Partido Operário Social-Democrata da Suécia – 1889

Olof Palme (1927-1986) é provavelmente o mais proeminente líder da história do SAP. Primeiro-ministro da Suécia por mais de dez anos, morreu assassinado à porta de um cinema em 1986. Foto: Wikipédia

O partido de índole socialista é o mais antigo da Suécia e o que teve mais importância no desenvolvimento do país. O Partido Social Democrata Sueco tem estado no poder na grande maioria do tempo desde 1932. Entre esse ano e 1976, conseguiu manter-se no governo, com uma pequena exceção em 1936, e transformou a sociedade sueca.

O partido implementou um sistema de apoio social à população muito significativo, com questões como habitação, segurança social, saúde e educação à cabeça.

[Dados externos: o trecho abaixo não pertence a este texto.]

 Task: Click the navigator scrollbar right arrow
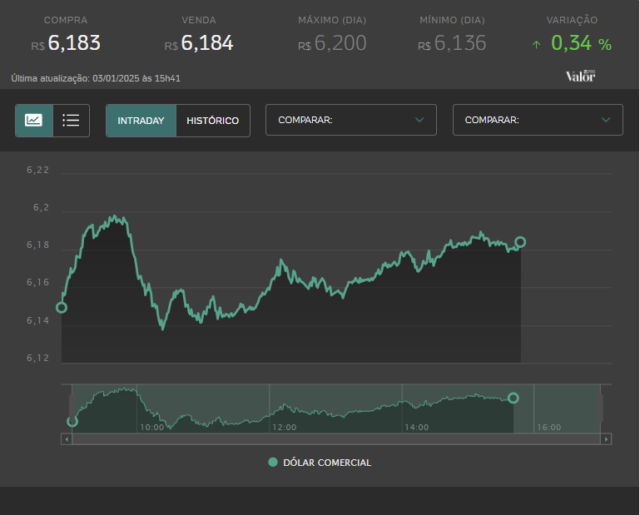[606, 439]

Este sistema tornou-se numa referência de socialismo ou de social democracia um pouco por todo o mundo.

Começaram a perder alguma influência nos anos 70, chegando a ceder o poder em 1976 e 1991. Apesar de já não conseguirem ter a representação eleitoral do século XX, o SAP, a sigla sueca do partido, tem conseguido formar governos minoritários nos últimos anos com coligações com outros partidos de esquerda.

Sinn Féin (Irlanda do Norte) – 1905

Também o Sinn Féin é um partido que tem sofrido várias alterações e evoluções ideológicas ao longo da sua história, desde a sua fundação em 1905. Foi visto durante grande parte do século XX como o braço político do grupo radical Irish Republican Army (IRA).

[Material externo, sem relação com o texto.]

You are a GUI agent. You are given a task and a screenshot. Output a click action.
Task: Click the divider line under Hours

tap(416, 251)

Gerry Adams liderou o Sinn Féin entre 1983 e 2018.

Tem como bases ideológicas o nacionalismo irlandês e o republicanismo, e surgiu como oposição clara ao poder britânico e à Coroa. Defende a união das Irlandas, sendo que participa no processo democrático tanto na República da Irlanda como na Irlanda do Norte. Atualmente, é também um forte defensor do socialismo democrático, com uma identificação clara à esquerda.

Teve o seu período áureo em 1918, com uma maioria dos assentos irlandeses no Parlamento britânico, mas foi desaparecendo em termos eleitorais ao longo do século. Sempre com uma grande divisão entre apoiar ou não a violência da IRA, foi-se fragmentando em movimentos e partidos na segunda metade do século.

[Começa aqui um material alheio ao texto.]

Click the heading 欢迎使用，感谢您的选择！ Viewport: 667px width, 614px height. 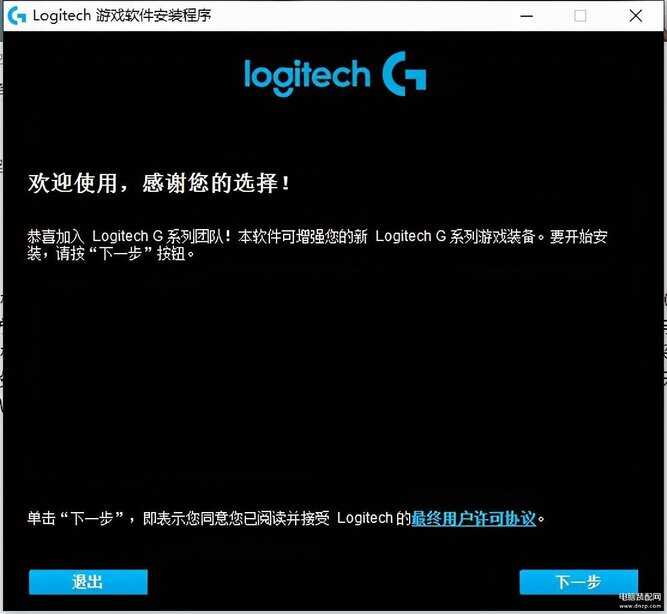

O partido foi liderado por Gerry Adams desde 1983 até 2018, e conseguiu afastar ligeiramente o rótulo de apoiante do terrorismo. No último ato eleitoral, em 2020, o Sinn Féin conseguiu a maioria dos votos do povo irlandês, ainda que com menos um deputado eleito que o tradicional Fine Gael.

Congresso Nacional Africano (África do Sul) – 1912

Em 1994, os negros sul-africanos puderam pela primeira vez votar em eleições livres e universais para o parlamento do seu país. 

O African National Congress (ANC), então liderado por Nelson Mandela, venceu claramente, com 62,5% dos votos e nunca mais, até hoje, abandonou o poder. 

O caminho até chegar à liderança do país foi, contudo, longo e penoso.

Fundado em 1912 para defender os direitos dos negros, tornar-se-ia, a partir dos anos 40, uma voz fundamental na luta contra o apartheid, o sistema de segregação racial implementado pela minoria europeia branca.

Muitos dirigentes foram perseguidos, mortos ou encarcerados. Mandela foi preso em 1962 e tornou-se, com o passar dos anos, no principal rosto da resistência contra a ditadura branca.

O momento histórico da libertação de Mandela da prisão, em 1990 – no vídeo abaixo, registado pela cadeia norte-americana CBS News – foi o preâmbulo de um processo de transformação do país que aboliu a segregação e conduziu, finalmente, a maioria negra ao poder.